Jesus and the Fourth Wall

In this week’s Gospel (Mark 9:30-37) we get another dose of Jesus breaking the fourth wall. If you’re not familiar with that phrase, it comes from media, particularly TV and movies in my experience, where the people inside the world of the show or movie look at the camera or make an aside that is explicitly directed at the audience. Modern media thrives on the fact that the audience forgets that it is observing something from the outside and gets pulled into the story that is being told. A way to play with this expectation is for authors and storytellers to break the fourth wall and address the audience directly. In Mark’s Gospel this week we have Jesus breaking the fourth wall to talk to us … again.
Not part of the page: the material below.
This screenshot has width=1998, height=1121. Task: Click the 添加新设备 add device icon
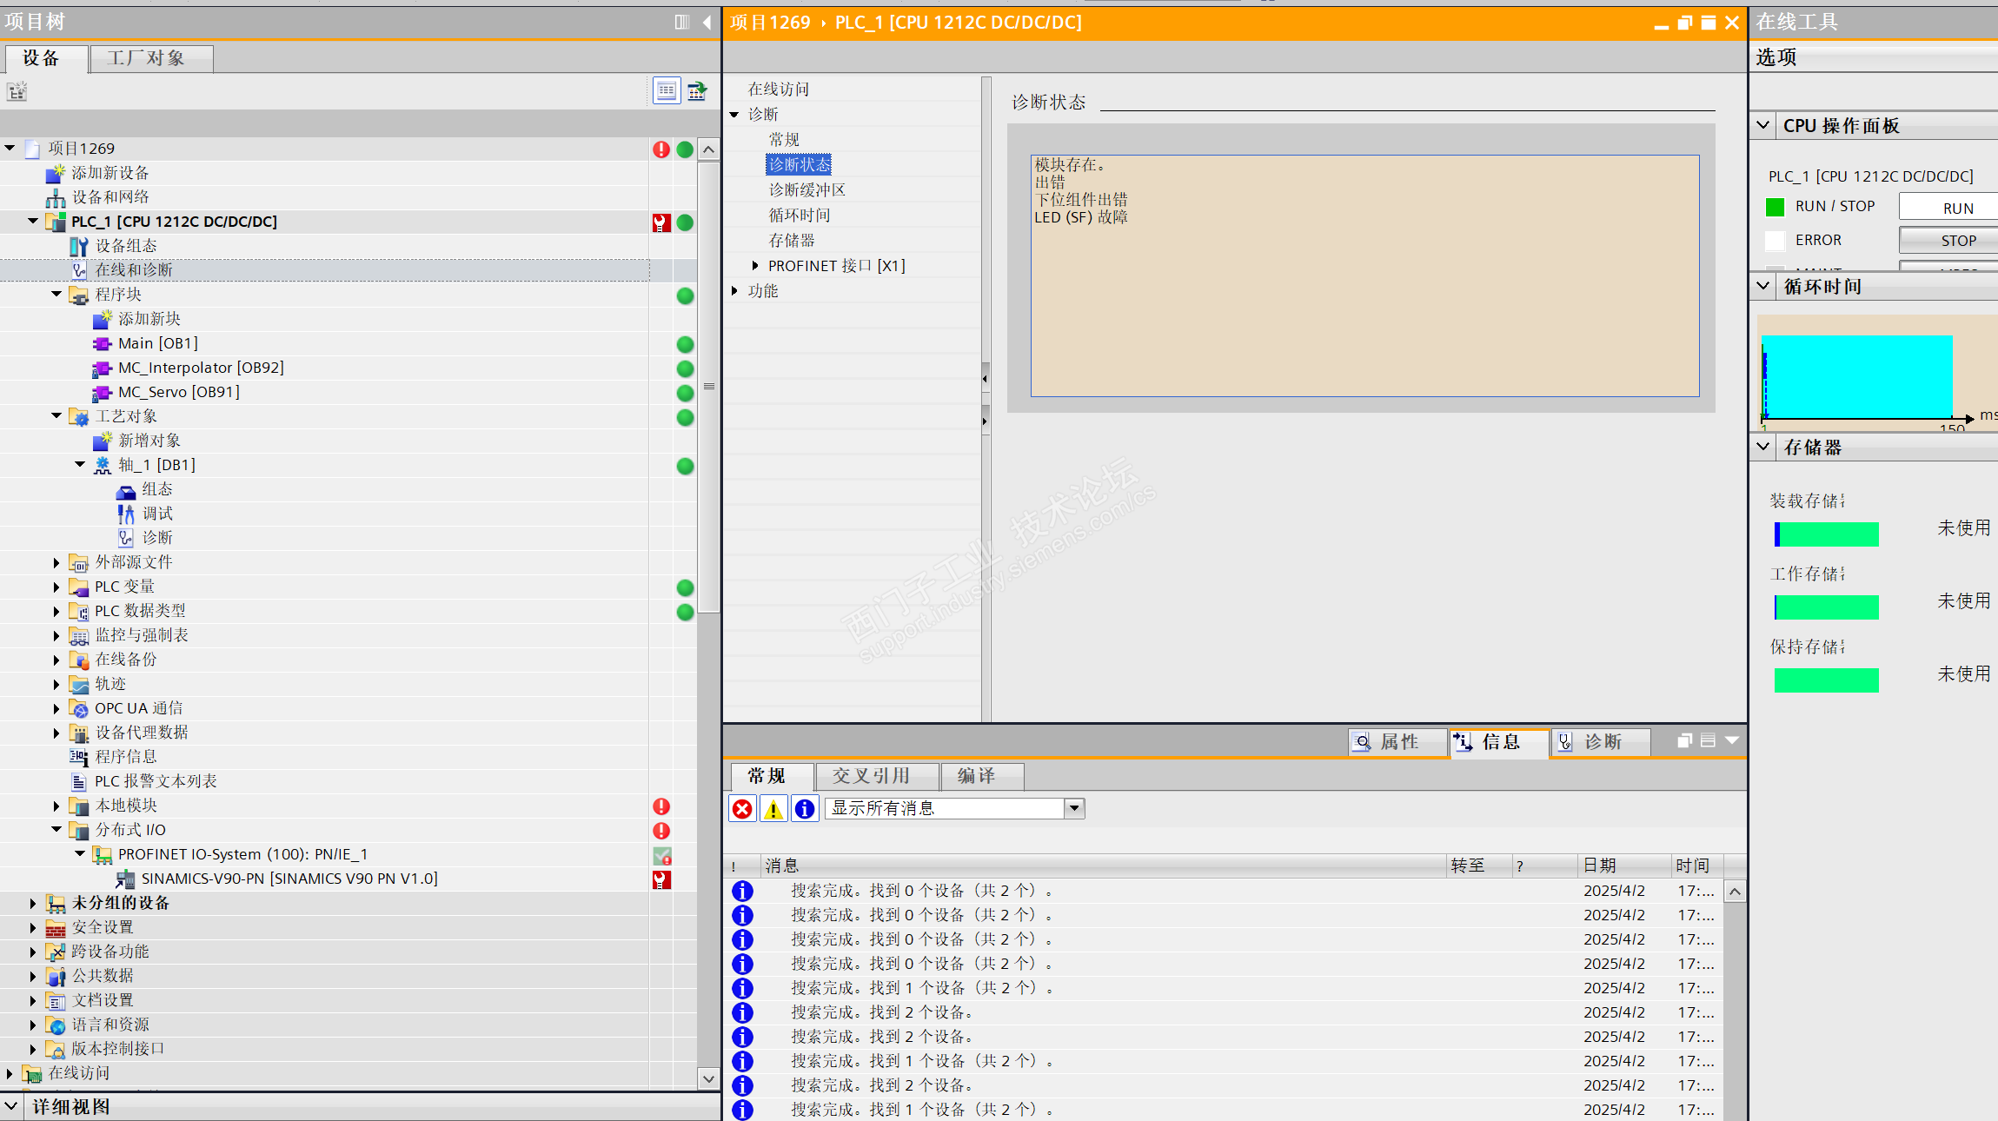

Last week we had Jesus ask us the climactic question of Mark’s Gospel “Who do you say that I am?” While it sounds like he is interrogating the disciples, the question is really being asked of us. Who do we say Jesus is? This week we do not get to glory in answering the BIG question the right way, we have to admit to Jesus what’s been going on in the background. “What were you arguing about on the way?” Jesus asks us with a slightly pointed note in his voice. Once again, despite asking the disciples in the narrative, we know in our bones, that Jesus is asking us. What were we arguing about? There’s a hitch in our step as we look to Jesus to admit what it was we were arguing about, and also as we look at our neighbor and realize the banality of our disagreement. Who’s the greatest? Can women be ordained? Should LGBTQ+ folks be allowed to be full members of the Church? Do you believe all the right things yet? Might as well ask who can drink the ocean faster with a straw!

So many of our arguments are trivial when we consider them in the light of the demands the Gospel makes on us. The Torah, the first five books of the Bible, ask if we’ve exploited the stranger in our midst or kept the wages of the worker unjustly. John the Baptist asks if we’ve given away that extra coat we don’t need yet. Mary, Jesus’ mother, asks if we have set ourselves on a throne that is too high, and if we’ve come down yet. Peter asks if we’ve included those we thought were un-includable. And Jesus asks us if we’ve cared for the least of these who are his family, and truly himself, in the world.

These are the questions of transformation, personal and communal, that are really worth arguing about. How shall we do these things and do them well with the gifts God has entrusted to us? How shall we steward the abundance of God? How is God calling us to change and respond today?